Our definition of ingredients might deviate from common standards. Somebody once said: “There is truth in wine, but you never see it listed in the ingredients on the label.” Quality is made by quality through the whole value chain, and the discipline to follow only one goal – to produce the best product possible.

Dedicated and quality obsessed people, high-grade and meticulously processed botanicals, selecting the right neutral alcohol for the basis, maceration that is not achieved by cold extraction but takes place at 30–40 degrees Celsius, gentle distillation and percolation, storage in earthenware containers and, most importantly of all, marrying it with exceptional quality spring water and forgoing cooling treatment and filtration: although this is only a selection, these are all essential ingredients when producing a high-quality gin.

How were the 47 ingredients in Monkey 47 chosen?

Good question. Indeed the key challenge was the content itself. There were only rudimentary written records and no original recipe from Montgomery Collins, just the descriptions and stories told by eye witnesses and a few key facts, such as the use of spruce shoots, classic gin ingredients and cranberries.

Basically, we had to start from scratch. Like a perfumier, we tried to design particular aroma architecture by composing different layers of fragrances and taste. After selecting the 47 different ingredients, we analysed the proportions in over 120 test distillations. Finally after two years of development, we chose the one recipe that we thought embodied the ideal gin.

What influence do the ingredients have on the smell and taste of the gin? Do each of the ingredients play a role?
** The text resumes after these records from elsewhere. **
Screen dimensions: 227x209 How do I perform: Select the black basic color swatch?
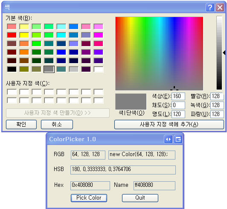coord(12,69)
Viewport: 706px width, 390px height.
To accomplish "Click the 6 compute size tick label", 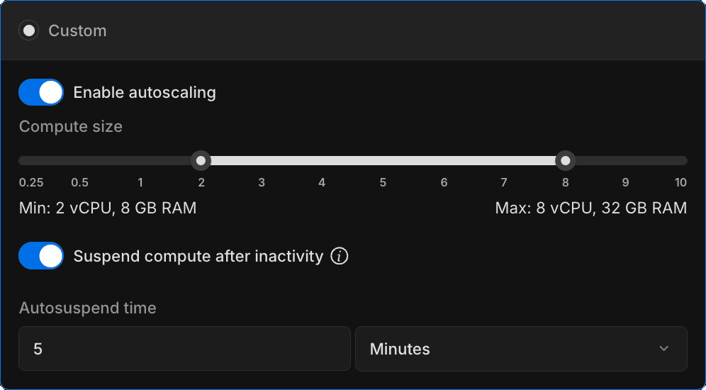I will 444,182.

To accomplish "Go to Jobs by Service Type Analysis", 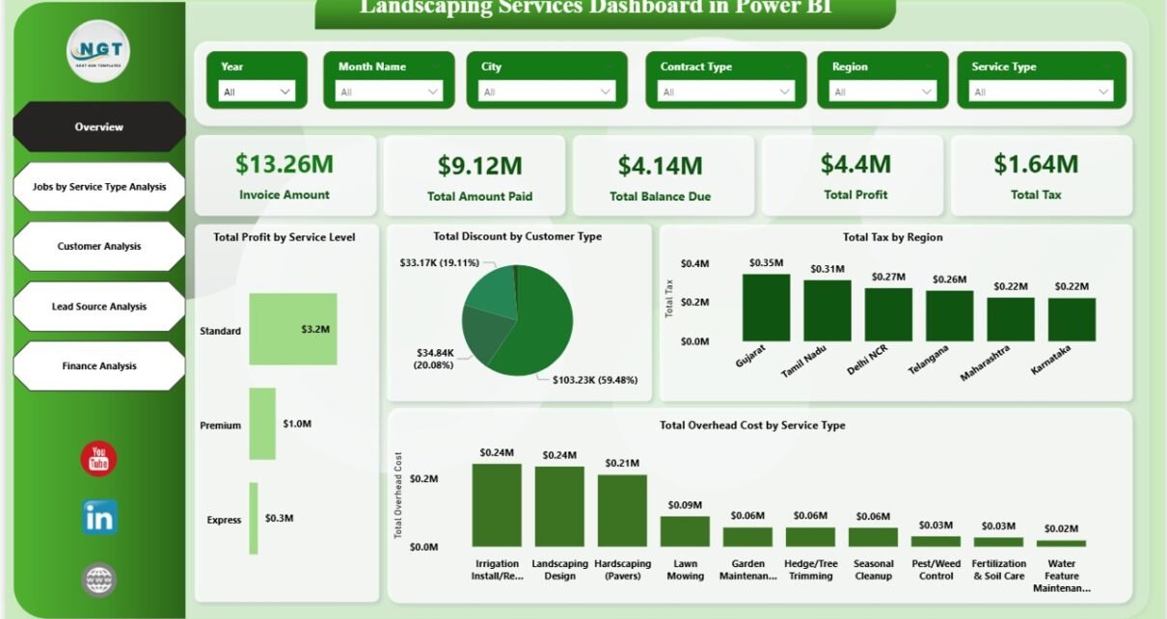I will point(99,187).
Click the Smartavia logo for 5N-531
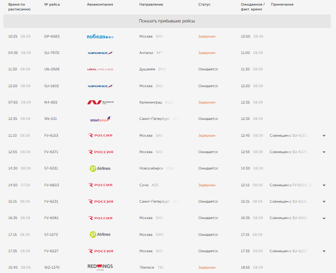The height and width of the screenshot is (273, 336). coord(100,119)
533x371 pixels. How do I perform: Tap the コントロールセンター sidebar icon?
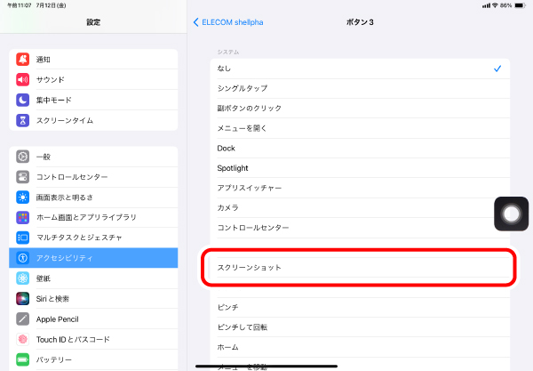click(22, 177)
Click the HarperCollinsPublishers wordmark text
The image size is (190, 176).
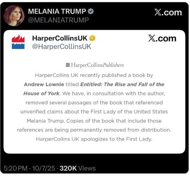98,65
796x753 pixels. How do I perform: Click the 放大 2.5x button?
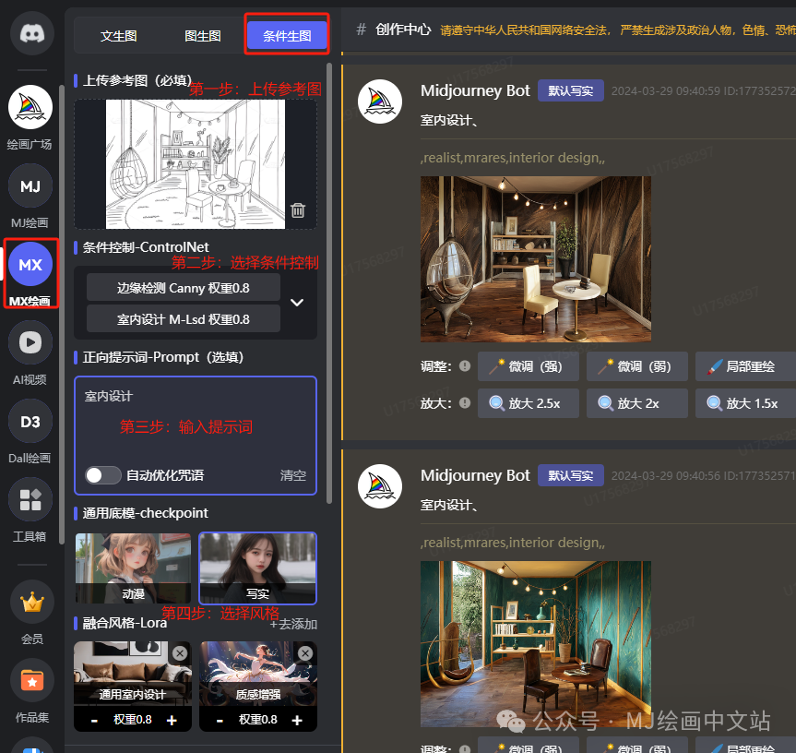pyautogui.click(x=528, y=402)
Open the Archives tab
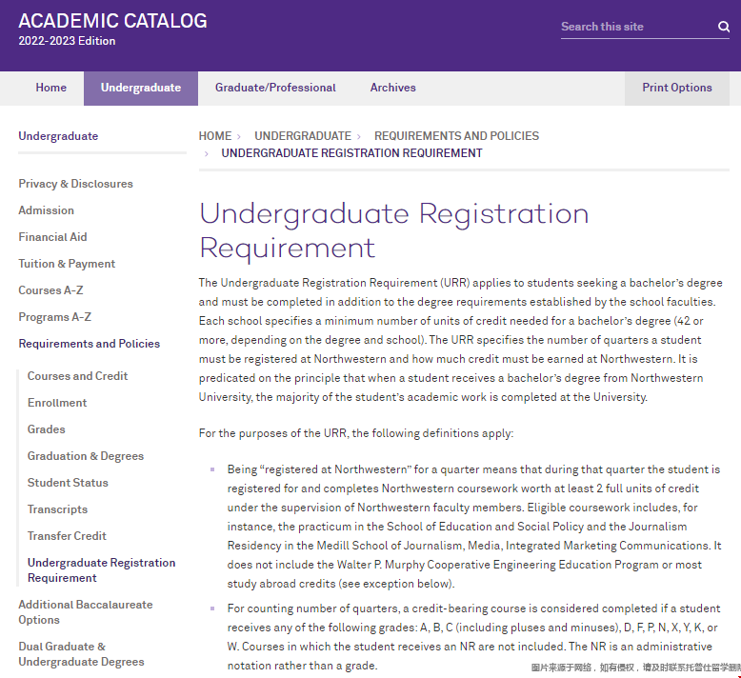 tap(392, 88)
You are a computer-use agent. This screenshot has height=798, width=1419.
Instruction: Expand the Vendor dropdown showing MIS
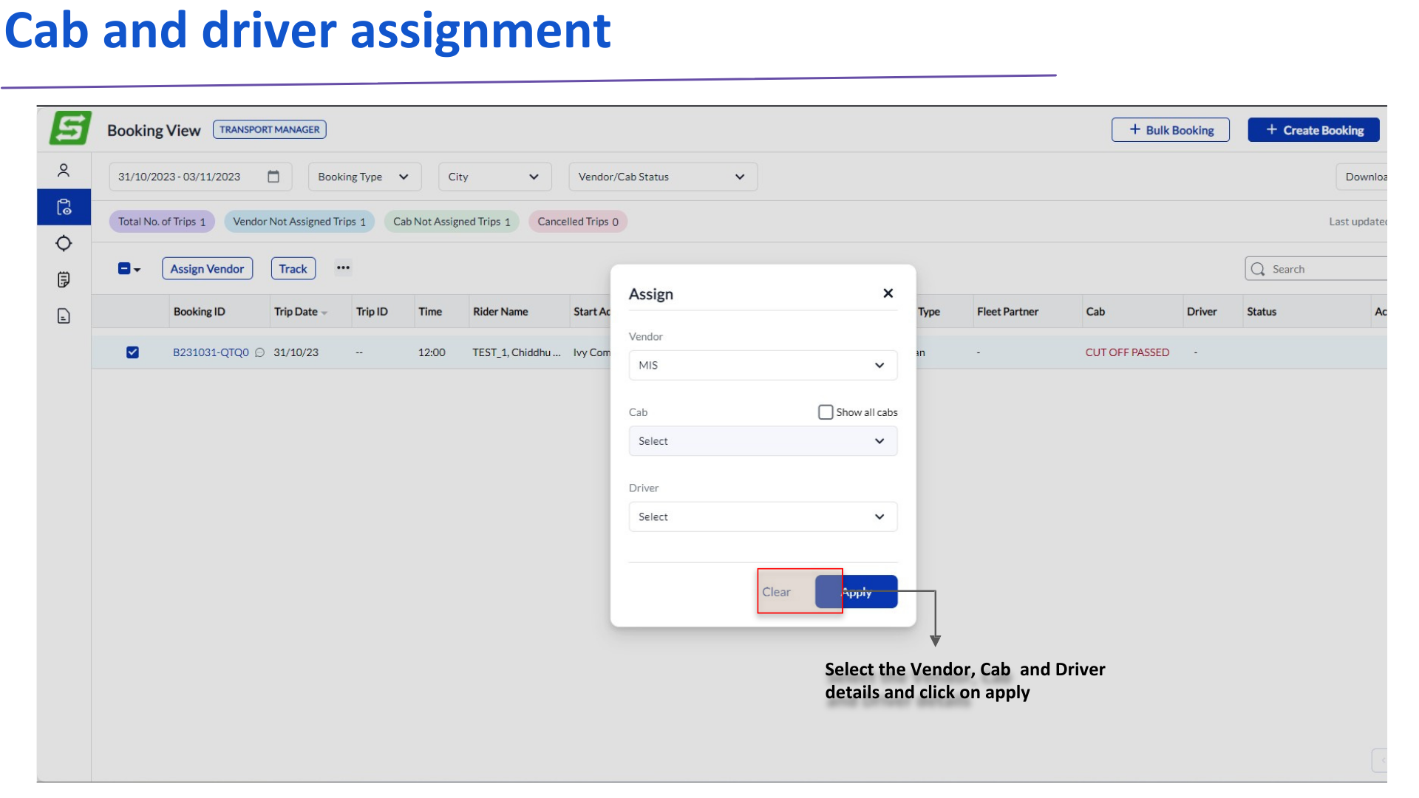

A good third of the ingredients of Monkey 47 come from the Black Forest and are definitely NOT what one would assume to be typical for gin: lingonberries, spruce tips, sloes and elderflower blossoms, to name a few. In total, we use 47 handpicked ingredients, from which 60% are dominant in by sensory means while the remaining 40% are creating a certain “je ne sais quoi” in complexity.

How and why did you decide on the pharmacy style bottle?

The brown glass bottles were developed especially to recreate the traditional design of an old chemist’s bottle for a good reason. Despite its sophisticated appearance, brown glass is protecting volatile and fragile aromas from UV light. This particular glass is another ingredient of Monkey 47 standards.